### WORK INSTRUCTIONS
Can you print the stretch of the naira shortage article from "Nigerians have lamented" through "of bank transfers.", word for word?

### PASSAGE
● ● ● ● ● ● ●

Nigerians have lamented the reoccurrence of naira scarcity across the country.

Findings by The Point revealed that banks have limited cash withdrawals, while Point of Sales operators have been hiking charges for customers making withdrawals.

Residents of Osun, Lagos, Abuja, Kano, Katsina, Jigawa, Adamawa, Oyo States and other parts of the country expressed concerns over their inability to withdraw huge cash in their banks, raising fears of scarcity as experienced during the naira swap era.

This has also affected business transactions in local markets, especially in the northern part of Nigeria where buyers and sellers prefer to deal in cash instead of bank transfers.

Some POS operators and other Nigerians complained that banks have limited daily withdrawals to a maximum of N20, 000 per day.

To this end, most POS owners have been changing higher for cash withdrawals.

A POS operator, Muideen Adewale said, “We face so much stress before gathering cash for business now. We are practically returning to the ugly days of naira scarcity. Banks have pegged daily withdrawal to N20, 000 and if this persists, we will continue to collect higher charges.

“Before now, I charged N100 for N5, 000 withdrawals but since last week, I have been charging between N150 and N200. This is because I can’t withdraw enough money from the banks and it has been competitive collecting money from other sources.”

A resident of Osun State simply identified as Mercy, expressed displeasure for paying higher charges for POS transactions saying, “This country has started frustrating us again. The POS people have started milking us again. Imagine paying N200 to withdraw N5, 000.”

“Both at the bank counter and at the ATM, the maximum one can withdraw now is N20, 000. I don’t know if we should call this a second phase of scarcity because I think we have overcome the pains and agony we went through during Emefiele’s naira redesign era. Government should do something before we approach Christmas and New Year celebrations,” she pleaded.

Old naira notes remain legal tender indefinitely – CBN

Meanwhile, the Central Bank of Nigeria has extended the validity of the old N200, N500 and N1, 000 notes indefinitely.

The apex bank’s Director, Corporate Communications, Isa AbdulMumin in a statement titled, “CBN To Allow Old Design Naira Banknotes As Legal Tender, Ad Infinitum” on Tuesday, said the decision was line with international best practices and to forestall a repeat of earlier experiences implementing the policy.

The CBN introduced the redesigned N200, N500 and N1.000 denominations in October 2022 and certain deadlines were set for the old design of these denominations to cease as legal tenders.

The statement read, “Without prejudice, the Central Bank of Nigeria wishes to inform the general public of its desire to extend the legal tender status deadline of the old design of N200, N500 and N1,000 denominations; ad infinitum.

“This is in line with international best practices and to forestall a repeat of earlier experiences.

“Thus, all banknotes issued by the Central Bank of Nigeria, in accordance with Section 20(5) of the CBN Act 2007, will continue to remain legal tender, ad infinitum, even beyond the initial December 31, 2023, deadline.

“The Central Bank of Nigeria is working with the relevant authorities to vacate the subsisting court ruling on the same subject.

“Accordingly, all CBN branches across the country will continue to issue and accept all denominations of Nigerian banknotes, old and redesigned, to and from deposit money banks.

“The general public is enjoined to continue to accept all Naira banknotes (old or redesigned) for day-to-day transactions and handle these banknotes with utmost care, to safeguard and protect the lifecycle of the banknotes.

“Also, the general public is encouraged to embrace alternative modes of payment, e-channels, for day-to-day transactions.”

● ● ● ● ● ● ●

### LISTED RECORDS

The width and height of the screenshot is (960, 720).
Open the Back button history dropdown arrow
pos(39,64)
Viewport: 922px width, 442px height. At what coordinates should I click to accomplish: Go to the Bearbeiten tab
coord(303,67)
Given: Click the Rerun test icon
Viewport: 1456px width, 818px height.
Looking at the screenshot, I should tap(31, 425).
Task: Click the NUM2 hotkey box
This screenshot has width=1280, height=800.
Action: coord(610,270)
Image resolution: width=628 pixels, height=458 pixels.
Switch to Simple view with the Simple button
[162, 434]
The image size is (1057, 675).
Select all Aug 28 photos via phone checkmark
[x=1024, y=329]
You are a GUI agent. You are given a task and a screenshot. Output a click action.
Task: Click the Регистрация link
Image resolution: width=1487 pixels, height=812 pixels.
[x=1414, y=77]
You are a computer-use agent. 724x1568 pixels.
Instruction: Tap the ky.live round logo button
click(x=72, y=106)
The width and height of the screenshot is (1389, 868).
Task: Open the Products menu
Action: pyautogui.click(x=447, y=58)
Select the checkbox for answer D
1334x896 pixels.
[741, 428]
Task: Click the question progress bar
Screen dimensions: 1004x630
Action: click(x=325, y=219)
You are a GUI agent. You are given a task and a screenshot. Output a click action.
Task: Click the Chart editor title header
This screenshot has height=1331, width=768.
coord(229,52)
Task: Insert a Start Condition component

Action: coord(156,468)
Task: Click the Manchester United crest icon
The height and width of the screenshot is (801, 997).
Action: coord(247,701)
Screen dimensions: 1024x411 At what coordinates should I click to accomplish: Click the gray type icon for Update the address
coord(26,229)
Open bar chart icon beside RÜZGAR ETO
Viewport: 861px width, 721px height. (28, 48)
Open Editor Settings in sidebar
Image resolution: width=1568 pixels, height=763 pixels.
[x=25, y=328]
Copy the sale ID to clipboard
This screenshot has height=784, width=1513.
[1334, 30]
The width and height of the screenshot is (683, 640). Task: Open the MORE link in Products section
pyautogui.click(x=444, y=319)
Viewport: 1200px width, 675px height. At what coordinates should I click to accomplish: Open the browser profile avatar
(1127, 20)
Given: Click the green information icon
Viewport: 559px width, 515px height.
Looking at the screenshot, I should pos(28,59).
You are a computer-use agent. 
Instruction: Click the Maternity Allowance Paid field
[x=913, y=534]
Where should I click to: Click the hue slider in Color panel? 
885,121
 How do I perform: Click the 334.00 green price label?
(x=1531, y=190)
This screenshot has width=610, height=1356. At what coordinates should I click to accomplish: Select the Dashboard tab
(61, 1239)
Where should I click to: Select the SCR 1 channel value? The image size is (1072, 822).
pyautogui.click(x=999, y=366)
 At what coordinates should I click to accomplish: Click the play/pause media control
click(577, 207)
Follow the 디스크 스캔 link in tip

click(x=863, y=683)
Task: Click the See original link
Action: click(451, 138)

● ● ● ● ● ● ●

### TASK ANSWER
Nigerians have lamented the reoccurrence of naira scarcity across the country.

Findings by The Point revealed that banks have limited cash withdrawals, while Point of Sales operators have been hiking charges for customers making withdrawals.

Residents of Osun, Lagos, Abuja, Kano, Katsina, Jigawa, Adamawa, Oyo States and other parts of the country expressed concerns over their inability to withdraw huge cash in their banks, raising fears of scarcity as experienced during the naira swap era.

This has also affected business transactions in local markets, especially in the northern part of Nigeria where buyers and sellers prefer to deal in cash instead of bank transfers.